LES TRAVERSEES 06 LES LIEUX QUI PARLENT
Tel est le chemin
Livre II — Les Traversées
Chapitre XV : Les Lieux qui Parlent
Certains lieux semblent posséder une présence singulière qui dépasse la simple somme de leurs éléments matériels. Une vallée enveloppée de brume, une forêt séculaire ou un col dominant l’horizon suscitent parfois une atmosphère que les mots peinent à définir. Les anciens Romains nommaient cela le Genius Loci : le génie ou l’esprit du lieu.
Notre époque tend à réduire l’espace à des fonctions utilitaires : circuler, produire, consommer. La longue marche rétablit une relation bien plus sensible et humble avec la Terre. Elle nous apprend que l’espace n’est jamais neutre. Nous habitons les lieux, mais les lieux nous habitent également.
Qu’il s’agisse de la mémoire des vallées, qui recueillent le temps et les traces des générations passées, ou de l’écho des grands reliefs dont les lignes trouvent des correspondances secrètes dans notre propre mémoire, le monde extérieur se révèle être un miroir de notre âme.
« Autour de lui, la terre continue de parler son langage de pierres, de pentes et de distances.
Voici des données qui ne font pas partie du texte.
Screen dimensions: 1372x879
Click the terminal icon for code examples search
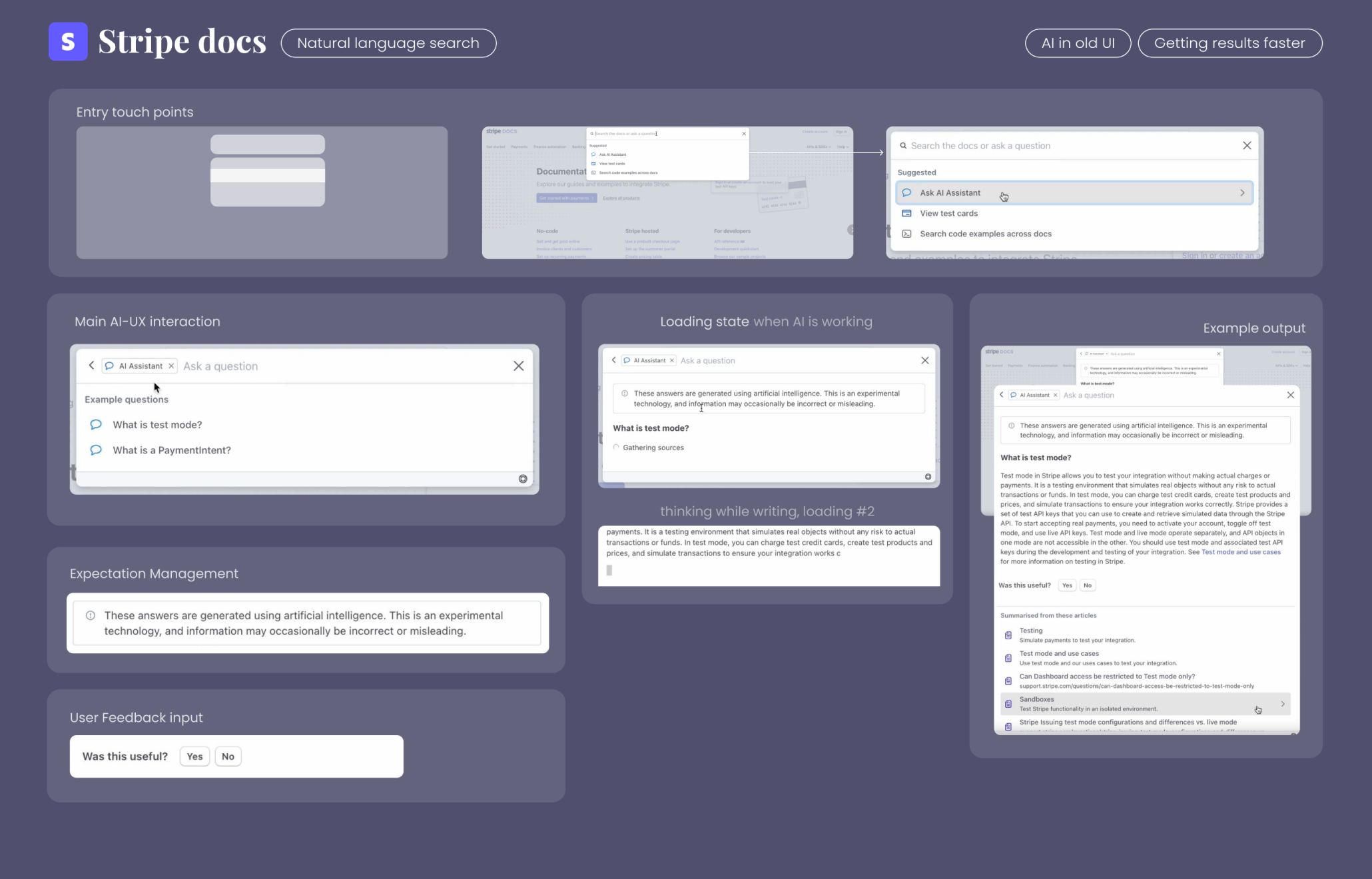click(x=906, y=234)
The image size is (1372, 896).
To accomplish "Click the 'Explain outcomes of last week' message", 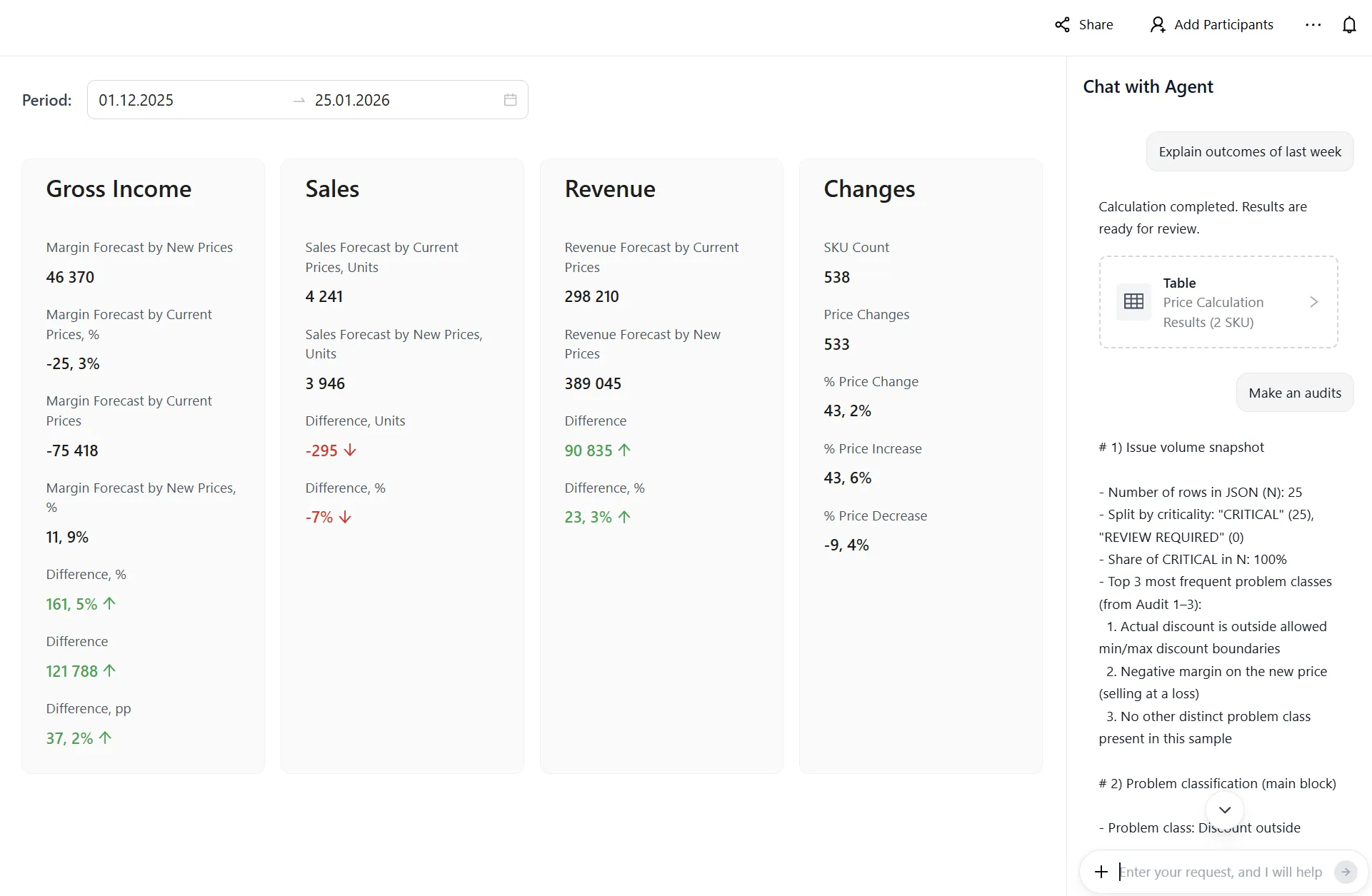I will click(1249, 152).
Et dans cet écho silencieux entre le monde extérieur et le paysage intérieur, le marcheur comprend que certains lieux ne se contentent pas d’être traversés : ils nous traversent à leur tour. »
Voyager à pied, ce n’est pas seulement collectionner des kilomètres ou cocher des sommets. C’est accepter de ralentir pour entrer en conversation avec le territoire, et devenir, le temps d’un passage, le témoin de sa patiente rumeur.